The GITHUB_REPOSITORY_URL and GITHUB_BRANCH_NAME are being injected into environment variables from github context of the action.

That's all the logic we need, you can find the complete workflow here. Sadly, at least in our case, it has thrown the following error on the first run.

{"error_code":"PERMISSION_DENIED","message":"Missing Git | provider credentials. Go to User Settings > Git Integration to | add your personal access token."}

The error does make sense. After all, from the perspective of Azure Databricks, the service principal is a user and we have never configured GitHub credentials for that user. This raised two questions.

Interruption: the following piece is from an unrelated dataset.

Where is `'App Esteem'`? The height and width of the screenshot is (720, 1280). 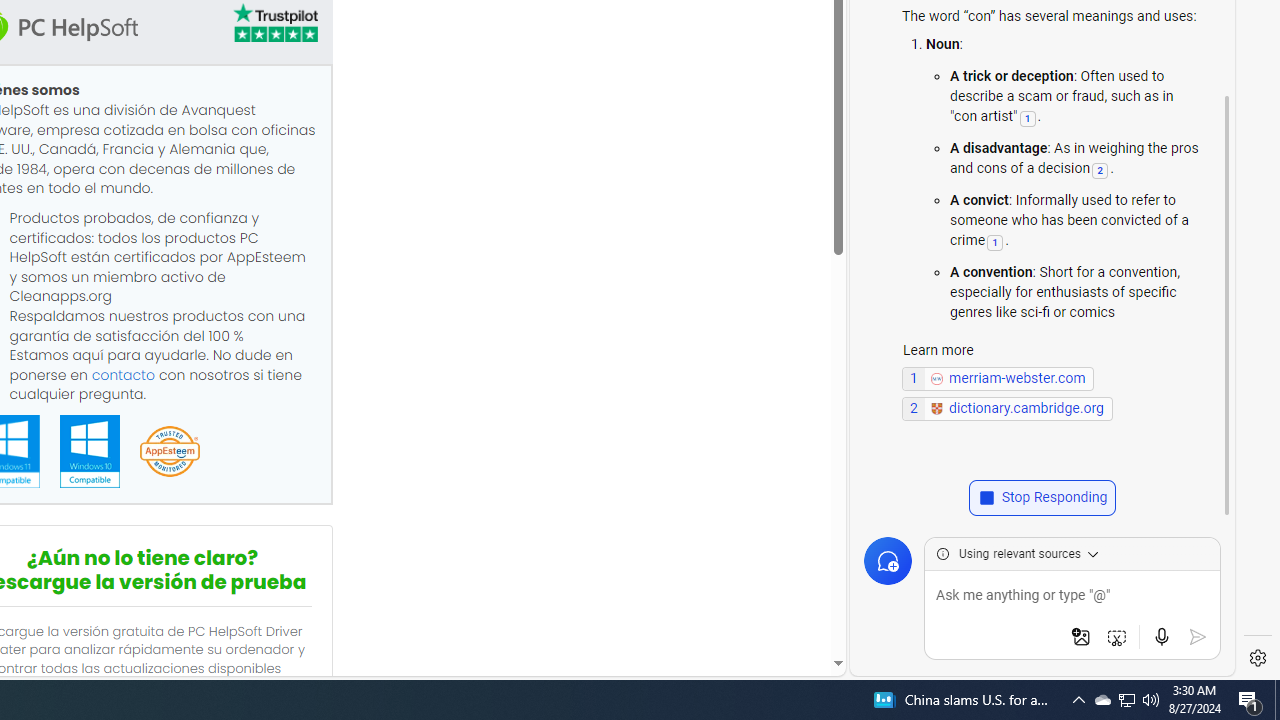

The first question was, which GitHub user should those credentials represent? This is where the concept of a GitHub machine user comes into play. A GitHub machine user is a GitHub personal account, separate from the GitHub personal accounts of engineers/developers in your organization. It should be created against a dedicated email provided by your IT department and used only for automation scenarios.

The second question was, how to configure the credentials. You can't launch the Azure Databricks workspace as the service principal user and do it through the UI. Luckily, Azure Databricks provides Git Credentials API which can be used for this task. You can use Postman (or any other tool of your preference) to first make the described above request for Azure AD access token, and then make the below request to configure the credentials.

https://<WORKSPACE_INSTANCE_NAME>/api/2.0/git-credentials
Content-Type: application/json

{
   "personal_access_token": "<GitHub Machine User Personal Access Token>",
   "git_username": "<GitHub Machine User Username>",
   "git_provider": "GitHub"
}

After this operation, the GitHub Actions workflow started working as expected.

What This Is Not

This is not CI/CD for Azure Databricks. This is just a process supporting daily development in the Azure Databricks context. If you are looking for CI/CD approaches to Azure Databricks, you can take a look here.